Sunday, February 10, 2013

What Dreams May Come

by Drew Martin
I had a series of lucid dreams last night. I remember only the end of the one that I woke up from but there were three longer dreams that stood out. In the first one I was trying to get a special ticket to go somewhere in New York City. People were waiting in line by a polished marble wall with recessed brass plates. When it was my turn, I could not figure out any of the analog dials. It was all foreign to me; nothing made sense. A woman, with whom I had a conversation at the station earlier in the dream, appeared and helped me. She pulled the ticket-vending machine contraption out of the wall. It folded down and revealed a seismograph type device, a long brass cylinder, and something like a diddley bow. She explained that this helped translate information for Chinese-speaking commuters. I was fascinated how one, taught wire could mimic tones of the Chinese language.

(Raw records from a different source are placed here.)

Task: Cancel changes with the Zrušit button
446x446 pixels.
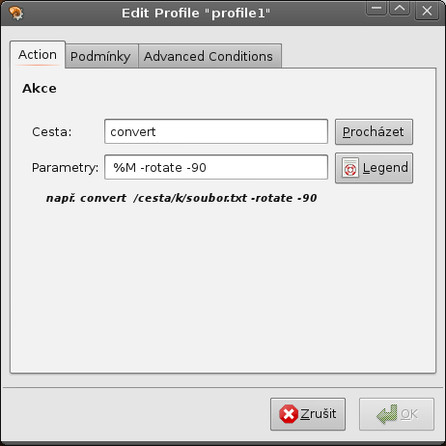Action: pos(308,414)
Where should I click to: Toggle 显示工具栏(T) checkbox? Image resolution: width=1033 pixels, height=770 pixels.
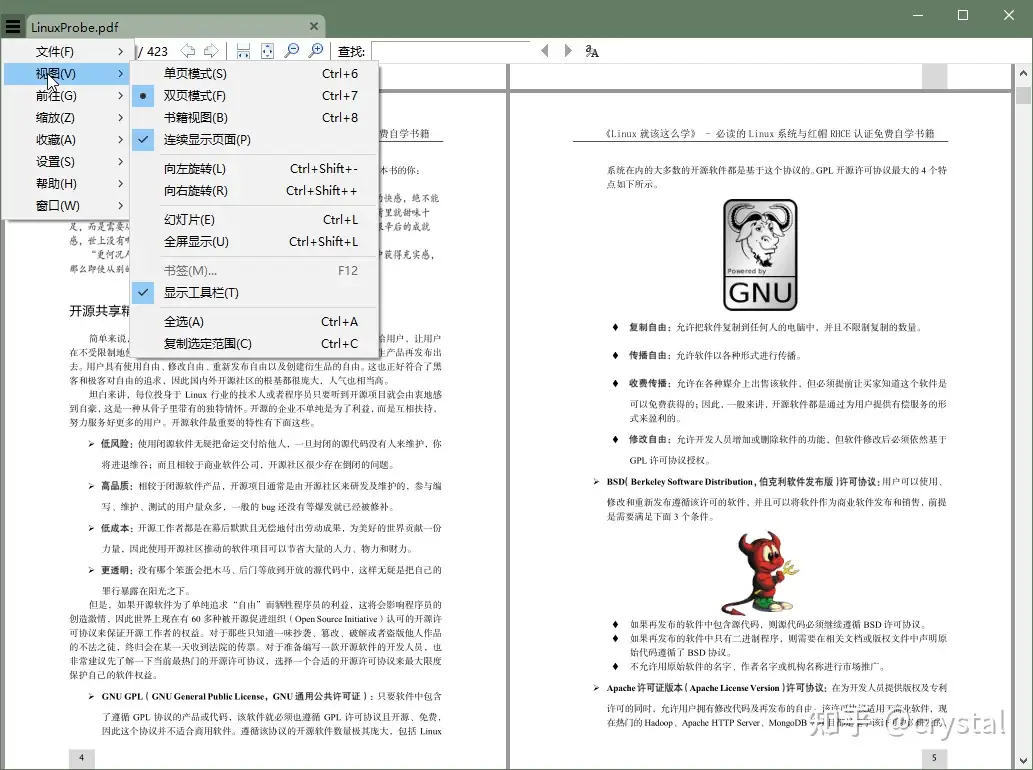(201, 293)
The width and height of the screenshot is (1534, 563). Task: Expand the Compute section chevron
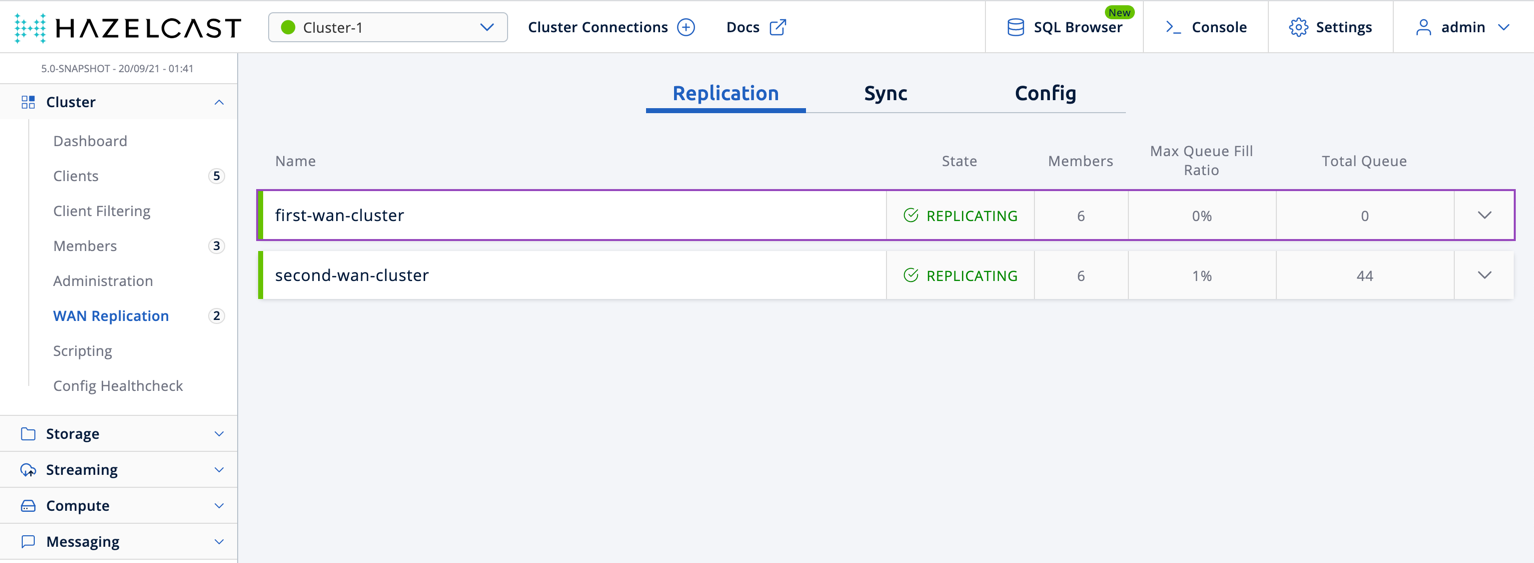[x=219, y=506]
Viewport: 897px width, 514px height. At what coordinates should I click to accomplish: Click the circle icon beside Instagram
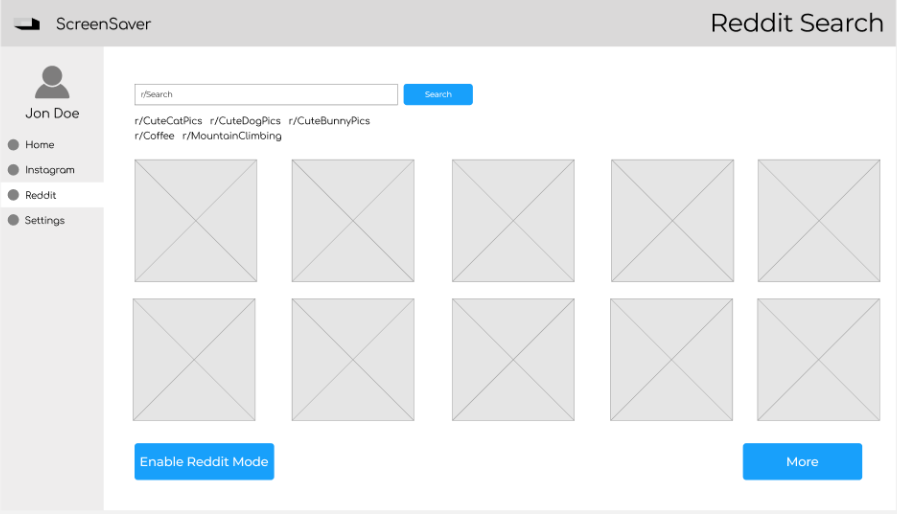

In another dream I had been hanging paintings in the unfinished basement of my work building. When I went down to look at them, I discovered that another tenant had actually turned the space into a gallery. A young woman named Sophonia was furious with me because she thought I was crashing her show. She chewed me out for a good ten minutes but started warming up to me after a while. I wondered if I should tell her about the hidden space she did not know about.

In the final dream I witnessed a purse snatcher in action. I stopped him and he flipped out, because he said that woman he stole the purse from was a spy. So then I grabbed her, and she pulled something out of her pocket which I thought she was going to use against me but it turned out to be a suicide pill that she ingested, which she called Ridersol.